• [Your instructions]: Give back exactly the lines of the data below, starting with the line that has "The height and width of the screenshot is (863, 1400)." and going on through the line that has "Given: Open users icon in left sidebar".

───── Exercise input

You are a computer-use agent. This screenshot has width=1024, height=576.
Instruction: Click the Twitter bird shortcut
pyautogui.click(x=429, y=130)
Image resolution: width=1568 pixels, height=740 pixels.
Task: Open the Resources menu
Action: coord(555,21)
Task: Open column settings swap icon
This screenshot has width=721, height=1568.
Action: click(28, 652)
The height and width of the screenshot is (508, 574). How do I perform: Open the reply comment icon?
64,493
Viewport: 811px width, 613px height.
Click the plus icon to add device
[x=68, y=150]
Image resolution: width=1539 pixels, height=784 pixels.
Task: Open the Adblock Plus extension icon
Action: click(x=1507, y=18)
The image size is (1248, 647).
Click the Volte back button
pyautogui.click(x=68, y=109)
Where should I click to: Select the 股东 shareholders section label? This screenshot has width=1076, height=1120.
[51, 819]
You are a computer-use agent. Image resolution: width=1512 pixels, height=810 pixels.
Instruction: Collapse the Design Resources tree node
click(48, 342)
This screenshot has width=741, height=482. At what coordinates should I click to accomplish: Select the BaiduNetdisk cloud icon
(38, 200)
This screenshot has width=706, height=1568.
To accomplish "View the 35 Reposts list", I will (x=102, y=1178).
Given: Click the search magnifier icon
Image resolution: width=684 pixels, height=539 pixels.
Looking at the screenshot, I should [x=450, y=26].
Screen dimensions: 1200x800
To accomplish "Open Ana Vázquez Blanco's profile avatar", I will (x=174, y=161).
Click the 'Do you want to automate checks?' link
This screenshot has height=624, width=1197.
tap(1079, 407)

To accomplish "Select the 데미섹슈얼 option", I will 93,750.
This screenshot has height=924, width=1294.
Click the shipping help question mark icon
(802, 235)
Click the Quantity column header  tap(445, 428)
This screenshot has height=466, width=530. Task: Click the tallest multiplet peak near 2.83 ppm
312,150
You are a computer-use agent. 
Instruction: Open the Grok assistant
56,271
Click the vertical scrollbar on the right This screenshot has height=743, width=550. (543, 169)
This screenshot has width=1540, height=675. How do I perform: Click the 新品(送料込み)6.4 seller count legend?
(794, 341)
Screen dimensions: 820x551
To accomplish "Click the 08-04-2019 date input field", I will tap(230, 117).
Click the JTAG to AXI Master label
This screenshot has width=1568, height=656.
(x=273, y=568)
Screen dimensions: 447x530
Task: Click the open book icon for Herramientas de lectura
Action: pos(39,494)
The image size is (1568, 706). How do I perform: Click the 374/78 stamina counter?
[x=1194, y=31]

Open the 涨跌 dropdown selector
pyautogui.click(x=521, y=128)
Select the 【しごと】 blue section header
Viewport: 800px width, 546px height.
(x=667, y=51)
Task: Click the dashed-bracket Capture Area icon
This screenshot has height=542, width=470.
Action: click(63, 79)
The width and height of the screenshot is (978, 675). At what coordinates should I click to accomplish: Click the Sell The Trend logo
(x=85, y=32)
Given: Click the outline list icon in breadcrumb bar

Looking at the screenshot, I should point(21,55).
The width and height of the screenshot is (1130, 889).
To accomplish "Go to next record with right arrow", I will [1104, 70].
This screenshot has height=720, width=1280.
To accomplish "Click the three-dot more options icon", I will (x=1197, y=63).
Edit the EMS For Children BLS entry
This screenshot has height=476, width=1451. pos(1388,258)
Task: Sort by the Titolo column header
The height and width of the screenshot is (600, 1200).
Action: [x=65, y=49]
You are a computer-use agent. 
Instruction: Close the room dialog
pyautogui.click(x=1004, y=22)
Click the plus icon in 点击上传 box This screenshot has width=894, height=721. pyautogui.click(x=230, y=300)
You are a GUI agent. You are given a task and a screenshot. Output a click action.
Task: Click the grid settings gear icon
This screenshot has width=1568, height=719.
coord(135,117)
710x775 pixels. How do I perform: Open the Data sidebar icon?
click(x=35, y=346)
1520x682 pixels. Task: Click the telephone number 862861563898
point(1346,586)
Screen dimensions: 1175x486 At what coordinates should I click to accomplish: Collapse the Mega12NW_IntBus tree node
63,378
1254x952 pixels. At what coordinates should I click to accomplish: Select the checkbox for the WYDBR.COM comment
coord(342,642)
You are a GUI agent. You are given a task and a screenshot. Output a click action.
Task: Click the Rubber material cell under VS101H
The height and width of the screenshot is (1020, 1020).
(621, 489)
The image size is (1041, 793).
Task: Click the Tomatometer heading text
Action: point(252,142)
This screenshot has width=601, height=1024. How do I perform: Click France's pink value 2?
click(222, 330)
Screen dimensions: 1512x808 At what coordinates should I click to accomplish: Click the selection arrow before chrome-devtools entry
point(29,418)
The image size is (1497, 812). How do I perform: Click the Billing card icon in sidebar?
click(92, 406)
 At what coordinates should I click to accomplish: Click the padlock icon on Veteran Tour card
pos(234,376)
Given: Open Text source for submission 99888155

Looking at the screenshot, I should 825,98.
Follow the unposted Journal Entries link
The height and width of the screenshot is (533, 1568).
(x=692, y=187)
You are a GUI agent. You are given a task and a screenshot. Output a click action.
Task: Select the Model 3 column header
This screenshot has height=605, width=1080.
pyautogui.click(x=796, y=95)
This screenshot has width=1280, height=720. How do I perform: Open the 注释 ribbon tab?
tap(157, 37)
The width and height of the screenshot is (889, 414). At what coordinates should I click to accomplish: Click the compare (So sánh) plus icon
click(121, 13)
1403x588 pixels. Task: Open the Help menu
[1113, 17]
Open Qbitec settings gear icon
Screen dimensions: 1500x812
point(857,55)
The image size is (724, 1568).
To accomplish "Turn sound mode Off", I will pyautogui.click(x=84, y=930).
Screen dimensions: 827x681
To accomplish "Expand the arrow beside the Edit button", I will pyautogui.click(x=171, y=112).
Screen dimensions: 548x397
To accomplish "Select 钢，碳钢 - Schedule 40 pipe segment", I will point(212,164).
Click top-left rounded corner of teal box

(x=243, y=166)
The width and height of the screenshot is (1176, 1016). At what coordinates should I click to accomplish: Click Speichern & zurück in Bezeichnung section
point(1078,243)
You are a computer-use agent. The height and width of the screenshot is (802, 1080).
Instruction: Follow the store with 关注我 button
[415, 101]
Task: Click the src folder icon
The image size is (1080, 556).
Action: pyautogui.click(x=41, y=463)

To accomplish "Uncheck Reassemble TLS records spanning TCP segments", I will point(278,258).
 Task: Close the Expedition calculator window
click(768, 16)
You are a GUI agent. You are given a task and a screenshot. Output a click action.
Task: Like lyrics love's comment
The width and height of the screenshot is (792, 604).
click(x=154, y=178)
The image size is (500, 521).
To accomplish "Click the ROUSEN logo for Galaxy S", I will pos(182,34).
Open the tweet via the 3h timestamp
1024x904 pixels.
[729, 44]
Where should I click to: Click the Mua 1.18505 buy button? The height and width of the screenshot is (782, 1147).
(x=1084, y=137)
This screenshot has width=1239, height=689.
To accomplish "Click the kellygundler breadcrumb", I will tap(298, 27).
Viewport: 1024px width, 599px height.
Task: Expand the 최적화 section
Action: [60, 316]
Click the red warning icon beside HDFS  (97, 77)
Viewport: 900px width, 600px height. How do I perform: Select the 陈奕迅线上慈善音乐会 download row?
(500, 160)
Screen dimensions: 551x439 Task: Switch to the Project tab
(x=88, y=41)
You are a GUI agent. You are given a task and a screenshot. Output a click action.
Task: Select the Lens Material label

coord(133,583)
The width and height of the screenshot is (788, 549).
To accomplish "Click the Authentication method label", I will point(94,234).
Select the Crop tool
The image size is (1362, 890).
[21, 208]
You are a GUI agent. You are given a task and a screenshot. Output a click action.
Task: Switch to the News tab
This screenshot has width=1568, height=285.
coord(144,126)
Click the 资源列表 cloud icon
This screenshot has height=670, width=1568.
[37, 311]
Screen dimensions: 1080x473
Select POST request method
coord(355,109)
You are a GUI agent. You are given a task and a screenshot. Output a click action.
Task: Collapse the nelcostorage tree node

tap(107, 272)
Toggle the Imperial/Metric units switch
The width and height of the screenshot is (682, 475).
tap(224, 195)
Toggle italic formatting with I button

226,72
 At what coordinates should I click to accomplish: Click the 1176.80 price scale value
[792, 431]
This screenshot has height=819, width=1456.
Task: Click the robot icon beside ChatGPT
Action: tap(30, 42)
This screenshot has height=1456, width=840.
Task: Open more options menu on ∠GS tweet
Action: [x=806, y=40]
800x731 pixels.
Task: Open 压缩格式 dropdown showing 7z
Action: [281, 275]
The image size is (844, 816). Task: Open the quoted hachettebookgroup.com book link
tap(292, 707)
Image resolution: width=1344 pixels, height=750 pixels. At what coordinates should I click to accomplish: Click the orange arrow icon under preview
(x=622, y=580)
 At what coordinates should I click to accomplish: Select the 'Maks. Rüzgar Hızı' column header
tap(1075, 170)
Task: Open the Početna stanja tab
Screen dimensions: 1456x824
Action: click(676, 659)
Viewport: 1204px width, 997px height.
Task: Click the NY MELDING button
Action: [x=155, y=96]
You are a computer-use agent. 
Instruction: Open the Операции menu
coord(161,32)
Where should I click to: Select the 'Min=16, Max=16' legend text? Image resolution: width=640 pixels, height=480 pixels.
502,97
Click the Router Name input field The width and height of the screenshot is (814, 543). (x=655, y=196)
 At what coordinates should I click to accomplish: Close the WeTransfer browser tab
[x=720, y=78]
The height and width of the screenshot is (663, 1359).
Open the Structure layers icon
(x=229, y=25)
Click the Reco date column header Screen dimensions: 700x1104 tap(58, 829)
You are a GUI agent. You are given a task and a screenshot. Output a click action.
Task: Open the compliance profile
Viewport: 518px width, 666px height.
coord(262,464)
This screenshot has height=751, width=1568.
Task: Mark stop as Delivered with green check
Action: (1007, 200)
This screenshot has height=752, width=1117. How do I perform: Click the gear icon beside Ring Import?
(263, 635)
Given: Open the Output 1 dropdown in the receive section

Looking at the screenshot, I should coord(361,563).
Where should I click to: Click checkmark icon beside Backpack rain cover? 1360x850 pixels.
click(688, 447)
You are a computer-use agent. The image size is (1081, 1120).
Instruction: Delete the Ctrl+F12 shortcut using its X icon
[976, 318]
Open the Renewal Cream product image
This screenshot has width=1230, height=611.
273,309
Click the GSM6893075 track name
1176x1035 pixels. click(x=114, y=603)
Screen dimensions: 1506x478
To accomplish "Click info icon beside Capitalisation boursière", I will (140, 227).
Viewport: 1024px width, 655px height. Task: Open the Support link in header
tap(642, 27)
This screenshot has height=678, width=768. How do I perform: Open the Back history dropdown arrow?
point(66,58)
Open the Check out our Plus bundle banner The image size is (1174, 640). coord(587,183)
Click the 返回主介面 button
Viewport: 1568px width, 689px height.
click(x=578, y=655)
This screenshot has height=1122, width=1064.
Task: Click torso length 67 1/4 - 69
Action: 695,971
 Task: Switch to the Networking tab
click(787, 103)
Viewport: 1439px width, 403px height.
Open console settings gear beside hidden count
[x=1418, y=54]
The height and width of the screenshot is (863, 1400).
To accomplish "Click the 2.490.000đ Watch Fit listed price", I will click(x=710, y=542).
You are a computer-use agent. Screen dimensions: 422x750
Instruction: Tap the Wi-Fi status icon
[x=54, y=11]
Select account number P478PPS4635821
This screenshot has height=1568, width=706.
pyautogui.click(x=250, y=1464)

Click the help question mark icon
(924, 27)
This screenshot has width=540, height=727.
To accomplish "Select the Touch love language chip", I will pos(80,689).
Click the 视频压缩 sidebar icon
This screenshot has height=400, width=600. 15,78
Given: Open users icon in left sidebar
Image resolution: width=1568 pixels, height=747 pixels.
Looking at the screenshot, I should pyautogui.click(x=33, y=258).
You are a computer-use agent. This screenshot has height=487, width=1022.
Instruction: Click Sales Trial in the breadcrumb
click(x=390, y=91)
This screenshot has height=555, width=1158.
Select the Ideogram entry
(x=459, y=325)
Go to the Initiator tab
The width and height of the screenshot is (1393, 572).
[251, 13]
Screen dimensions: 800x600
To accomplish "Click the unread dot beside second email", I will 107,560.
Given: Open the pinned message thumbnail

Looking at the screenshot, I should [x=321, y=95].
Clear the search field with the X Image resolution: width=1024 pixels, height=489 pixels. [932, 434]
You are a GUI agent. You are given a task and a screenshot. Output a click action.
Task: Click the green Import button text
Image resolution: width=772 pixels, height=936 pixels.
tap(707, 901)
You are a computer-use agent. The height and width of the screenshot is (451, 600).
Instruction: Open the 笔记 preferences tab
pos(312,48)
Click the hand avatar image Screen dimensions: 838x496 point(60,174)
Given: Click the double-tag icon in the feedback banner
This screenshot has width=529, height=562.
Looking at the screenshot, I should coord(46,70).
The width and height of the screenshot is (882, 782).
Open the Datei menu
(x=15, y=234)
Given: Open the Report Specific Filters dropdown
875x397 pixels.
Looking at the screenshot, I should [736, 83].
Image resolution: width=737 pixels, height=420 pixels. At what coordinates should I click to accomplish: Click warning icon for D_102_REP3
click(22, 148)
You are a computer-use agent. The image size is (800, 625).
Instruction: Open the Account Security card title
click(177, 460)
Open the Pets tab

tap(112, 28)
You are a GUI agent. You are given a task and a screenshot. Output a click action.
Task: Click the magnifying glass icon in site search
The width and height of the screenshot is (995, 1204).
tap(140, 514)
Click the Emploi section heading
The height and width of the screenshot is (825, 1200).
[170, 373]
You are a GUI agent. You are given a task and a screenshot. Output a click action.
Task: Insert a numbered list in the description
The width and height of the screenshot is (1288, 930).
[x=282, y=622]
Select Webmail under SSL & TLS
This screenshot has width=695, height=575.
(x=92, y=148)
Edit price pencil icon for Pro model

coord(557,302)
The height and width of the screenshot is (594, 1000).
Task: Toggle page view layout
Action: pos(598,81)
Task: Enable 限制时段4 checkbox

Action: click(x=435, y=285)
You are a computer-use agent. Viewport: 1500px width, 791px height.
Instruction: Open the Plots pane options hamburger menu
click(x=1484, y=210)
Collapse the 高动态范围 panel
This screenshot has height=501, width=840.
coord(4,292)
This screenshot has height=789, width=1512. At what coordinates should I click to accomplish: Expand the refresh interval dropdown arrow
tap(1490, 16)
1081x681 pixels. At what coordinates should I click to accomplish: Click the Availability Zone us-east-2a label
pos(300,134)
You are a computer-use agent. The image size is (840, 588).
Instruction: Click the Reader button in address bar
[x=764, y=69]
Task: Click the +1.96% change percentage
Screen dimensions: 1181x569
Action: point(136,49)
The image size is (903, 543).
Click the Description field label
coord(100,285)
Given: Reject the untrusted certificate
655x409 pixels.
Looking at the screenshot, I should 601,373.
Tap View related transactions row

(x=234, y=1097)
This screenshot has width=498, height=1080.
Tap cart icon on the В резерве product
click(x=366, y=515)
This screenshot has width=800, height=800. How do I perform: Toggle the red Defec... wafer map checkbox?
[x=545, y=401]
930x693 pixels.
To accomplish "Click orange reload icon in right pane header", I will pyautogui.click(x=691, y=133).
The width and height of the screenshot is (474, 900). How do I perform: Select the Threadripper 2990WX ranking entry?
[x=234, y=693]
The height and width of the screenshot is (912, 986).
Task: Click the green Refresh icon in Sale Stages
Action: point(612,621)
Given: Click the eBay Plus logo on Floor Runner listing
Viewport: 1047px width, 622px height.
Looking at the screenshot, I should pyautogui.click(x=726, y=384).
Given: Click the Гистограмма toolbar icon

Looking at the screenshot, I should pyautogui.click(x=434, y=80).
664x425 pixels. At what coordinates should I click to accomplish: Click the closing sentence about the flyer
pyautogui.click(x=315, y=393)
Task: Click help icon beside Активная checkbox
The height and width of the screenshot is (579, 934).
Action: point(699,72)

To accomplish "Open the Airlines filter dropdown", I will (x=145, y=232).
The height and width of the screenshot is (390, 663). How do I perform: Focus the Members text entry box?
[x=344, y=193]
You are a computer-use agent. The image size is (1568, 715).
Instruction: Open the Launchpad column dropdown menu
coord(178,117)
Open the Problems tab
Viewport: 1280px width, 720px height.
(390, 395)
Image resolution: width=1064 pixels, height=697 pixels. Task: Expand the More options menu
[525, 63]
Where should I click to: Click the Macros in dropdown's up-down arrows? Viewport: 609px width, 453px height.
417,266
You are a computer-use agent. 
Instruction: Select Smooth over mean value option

──────────

• [Output for this task]:
The height and width of the screenshot is (863, 1400).
To accomplish "Click the 2.490.000đ Watch Fit listed price", I will click(x=710, y=542).
You are a computer-use agent. Screen dimensions: 422x750
Instruction: Tap the Wi-Fi status icon
[x=54, y=11]
Select account number P478PPS4635821
This screenshot has height=1568, width=706.
pyautogui.click(x=250, y=1464)

Click the help question mark icon
(924, 27)
This screenshot has width=540, height=727.
To accomplish "Select the Touch love language chip", I will pos(80,689).
Click the 视频压缩 sidebar icon
This screenshot has height=400, width=600. 15,78
Given: Open users icon in left sidebar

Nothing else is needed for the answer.